Swindon, one of the districts trialling e-voting during this week's local elections, has turned to the Net as its ballot of choice.
In the biggest shake up of the electoral process for 150 years, Swindon residents have been given the opportunity to cast their votes not only in the traditional way, but also by post, public kiosk, telephone, interactive digital TV and over the Internet.
Although the results polling booths won't be in until tomorrow, the e-votes have already been totted up. With a voting population of 139,000, 163 cast their votes at public kiosks, 339 through interactive television, 2,792 over the telephone and 6,895 over the Internet.
Not earth-shattering figures on the face of it. But John Ellis, of the Athena Consortium - the company behind e-voting - said that a 35 per cent turnout for Swindon would be considered good. So having gained a 7.5 per cent head start before the paper votes are counted is a great initiation.
'E-voting is only partially about the issue of turnout,' said Ellis. 'The Government sees this as a coin with two sides: to provide more opportunities for people to vote, and to make them want to vote. It's the horse to water analogy. With e-voting, we've brought it to water.'
Making the animal drink is a whole different problem. Ellis said that e-voting provides opportunities for people to vote who are out of the country, find it difficult to get out or who simply don't fancy walking to the polling booth on a dark and rainy evening.
But whether e-voting will suddenly engage or cut off vast swathes of the population is unclear. Ellis had plenty of anecdotal evidence that elderly folk are 'no slouches' when it comes to technology - to the point that a 93-year-old had voted electronically and that the first online experience of a 78-year-old Stroud couple was voting.
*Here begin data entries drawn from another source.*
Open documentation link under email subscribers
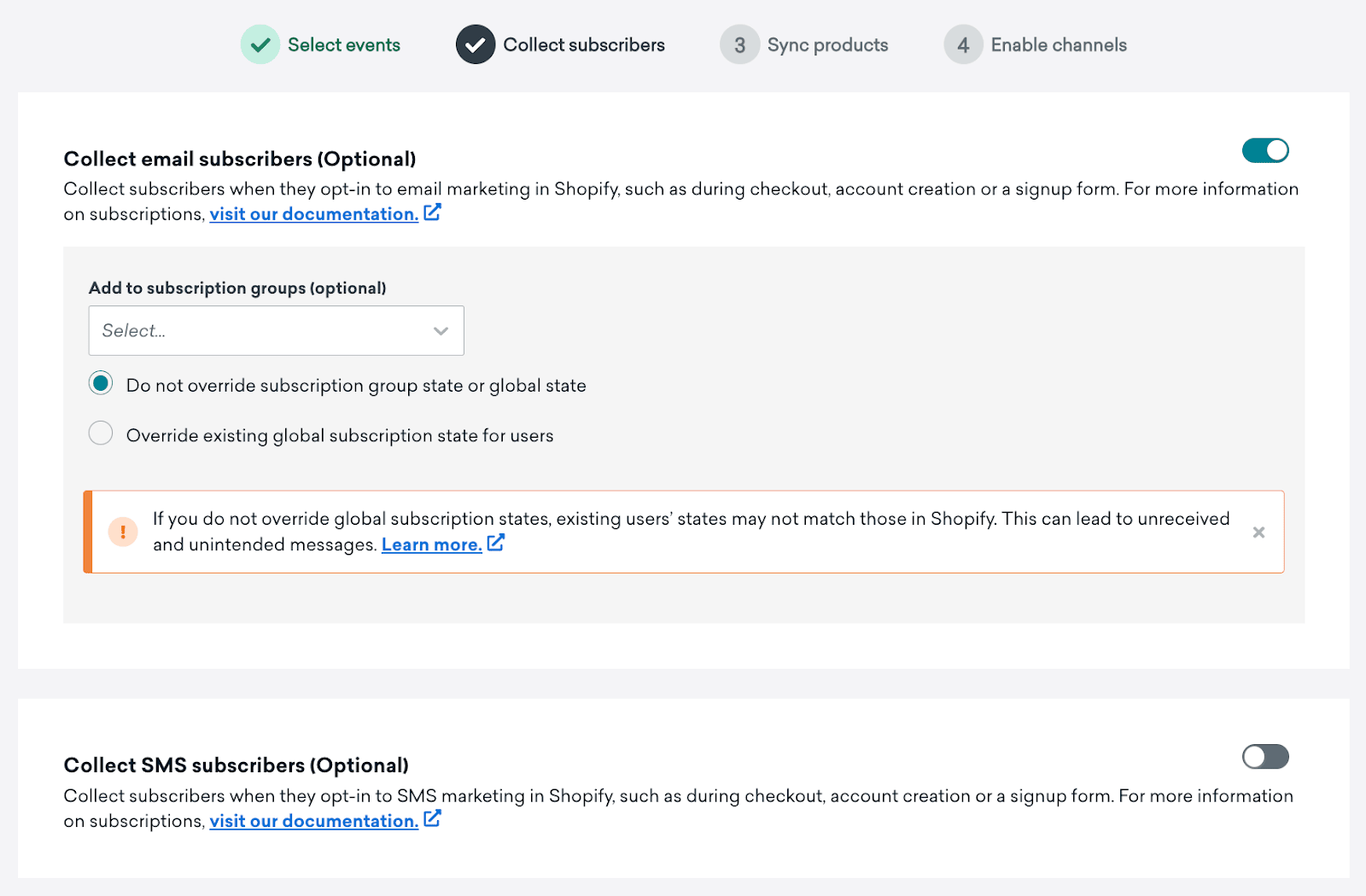Screen dimensions: 1366x896 (x=313, y=214)
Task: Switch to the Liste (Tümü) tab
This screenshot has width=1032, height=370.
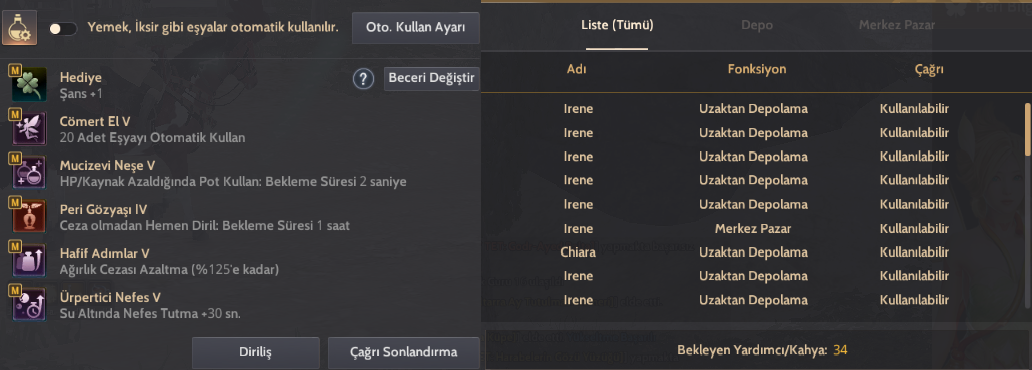Action: click(617, 26)
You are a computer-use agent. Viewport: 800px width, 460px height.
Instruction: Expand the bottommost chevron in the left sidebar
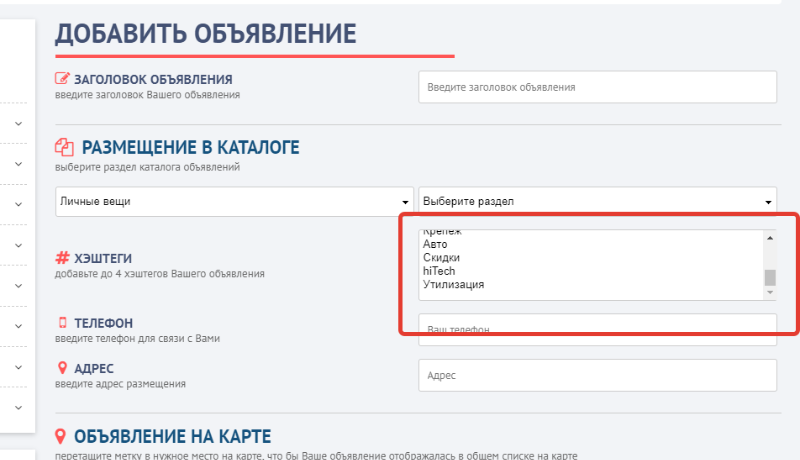point(19,407)
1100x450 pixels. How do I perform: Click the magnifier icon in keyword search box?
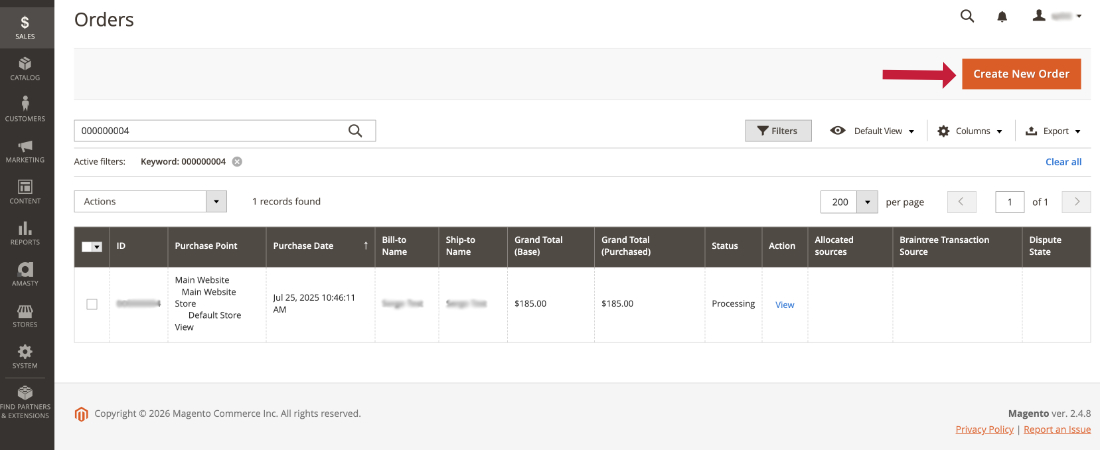pyautogui.click(x=356, y=131)
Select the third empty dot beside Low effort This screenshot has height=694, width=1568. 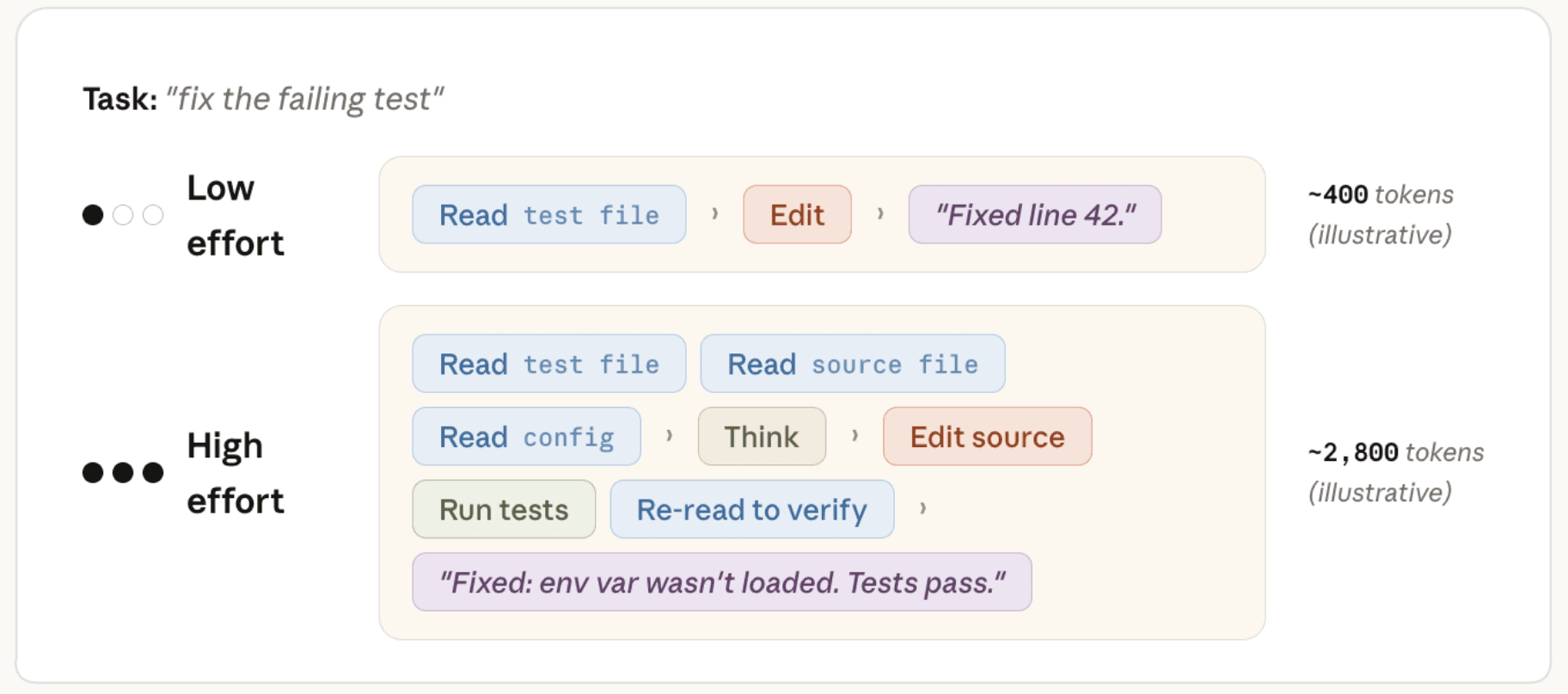pyautogui.click(x=153, y=215)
But I can offer my own anecdotes to balance this - of grandparents that forget to take their fingers from the keyboard before attempting the next letter, let alone control a mouse.
Besides, such a glut of channels to vote is not necessarily a good thing. Should voting be made as easy and convenient as possible? Should the very elderly be voting when 17-year-olds are excluded?
Providing such an excess of opportunities is a substantial security risk. Ellis says the e-voting system itself is rigorously secured, audited and has undergone extensive penetration testing. But the real security risk here is posed by electoral candidates themselves.
They now have before them the unique opportunity of peddling their wares door to door around the borough and coercing little old ladies to cast their votes while they look over their shoulder. Perhaps in the name of helping them use these new systems. Who would ever know?
We all whoop and holler about e-voting being the dawn of a new era for interactive democracy. But there are valid arguments against e-voting that simply have not been heard. And in this respect we are jumping on technology to push democracy, quite blindly, into the unknown.